Spermatozoa and spermatids can be found within the ejaculate as well as in aspirates and biopsies taken from the epididymis and testis. Therefore, the method of preparation employed is influenced more by the condition of the sample rather than by the maturational stage of the spermatozoa, although some approaches have been developed for the enrichment of specific stages of spermatid. The procedure and requirements for the preparation of oocytes vary only according to whether immature or mature oocytes have been aspirated.

SEMEN ANALYSIS

Technical details concerning the routine production, collection and analysis of semen are outside the remit of this book. Therefore knowledge of these aspects is assumed and, in any case, may be gleaned from several already established sources (Fleming et al., 1997; Mortimer, 1994; World Health Organization, 1999).

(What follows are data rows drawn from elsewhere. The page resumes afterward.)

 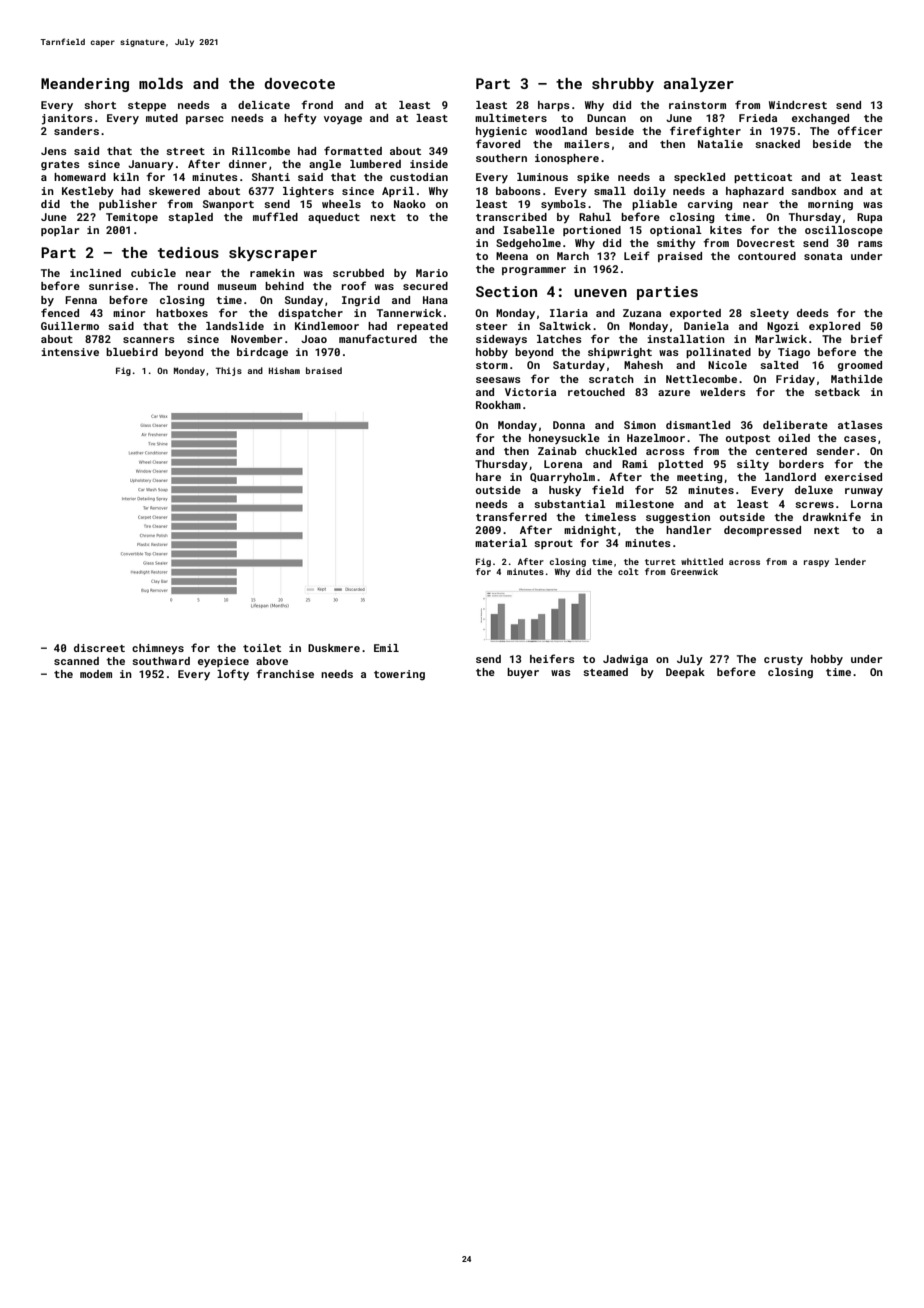 I want to click on dovecote, so click(x=299, y=83).
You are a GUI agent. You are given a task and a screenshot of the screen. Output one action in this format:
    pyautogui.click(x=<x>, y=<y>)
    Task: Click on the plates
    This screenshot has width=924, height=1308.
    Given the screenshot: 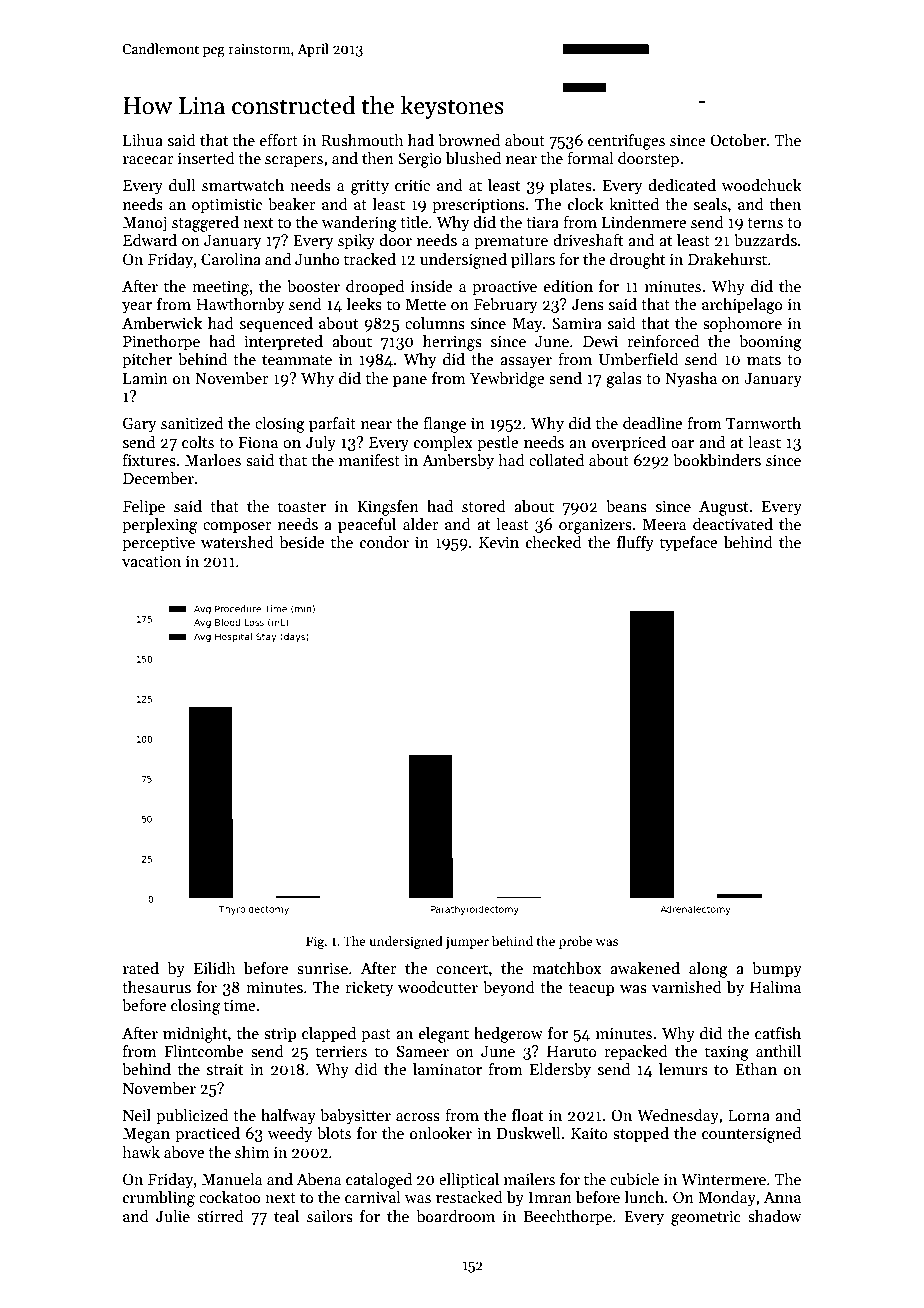 What is the action you would take?
    pyautogui.click(x=571, y=187)
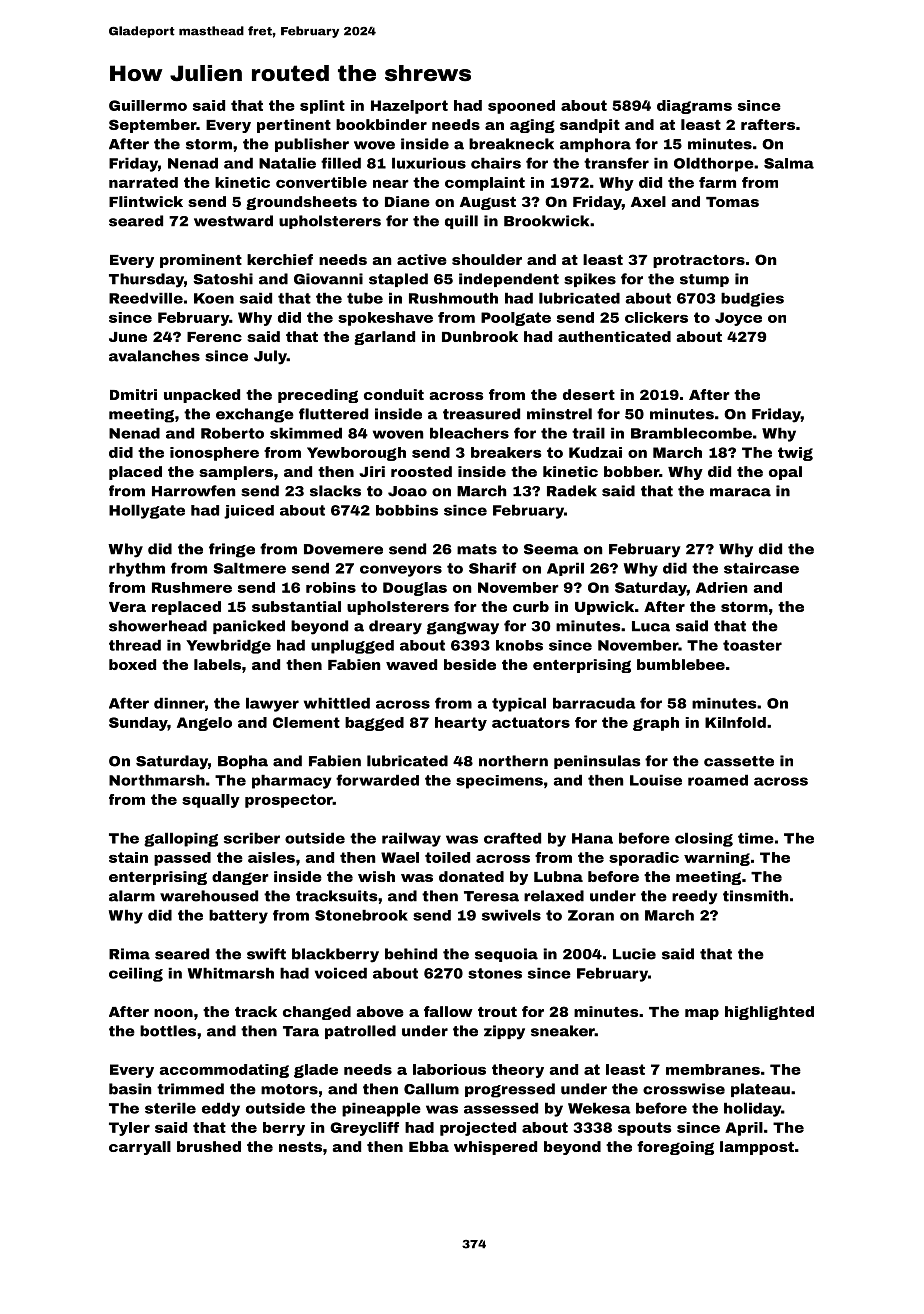 The height and width of the document is (1314, 924). I want to click on transfer, so click(616, 163).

If no spermatozoa are observed on a Makler chamber (Sefi Medical Instruments Ltd) during semen analysis, then a drop of the ejaculate should be placed under a coverslip on a glass microscope slide as a wet preparation and examined under 200× magnification using a compound microscope with phase-contrast optics. If one or more spermatozoa are then visible, then it should be possible to obtain sufficient spermatazoa for micromanipulation following standard preparation, providing the volume of the ejaculate is adequate (i.e. at least 1 ml). Even if no sperm are visible on a wet preparation, it is still worthwhile centrifuging the ejaculate over a density gradient or in medium (1: 1, v/v) at 500 g for 10 min in order to concentrate whatever spermatozoa may be present at the bottom of the tube.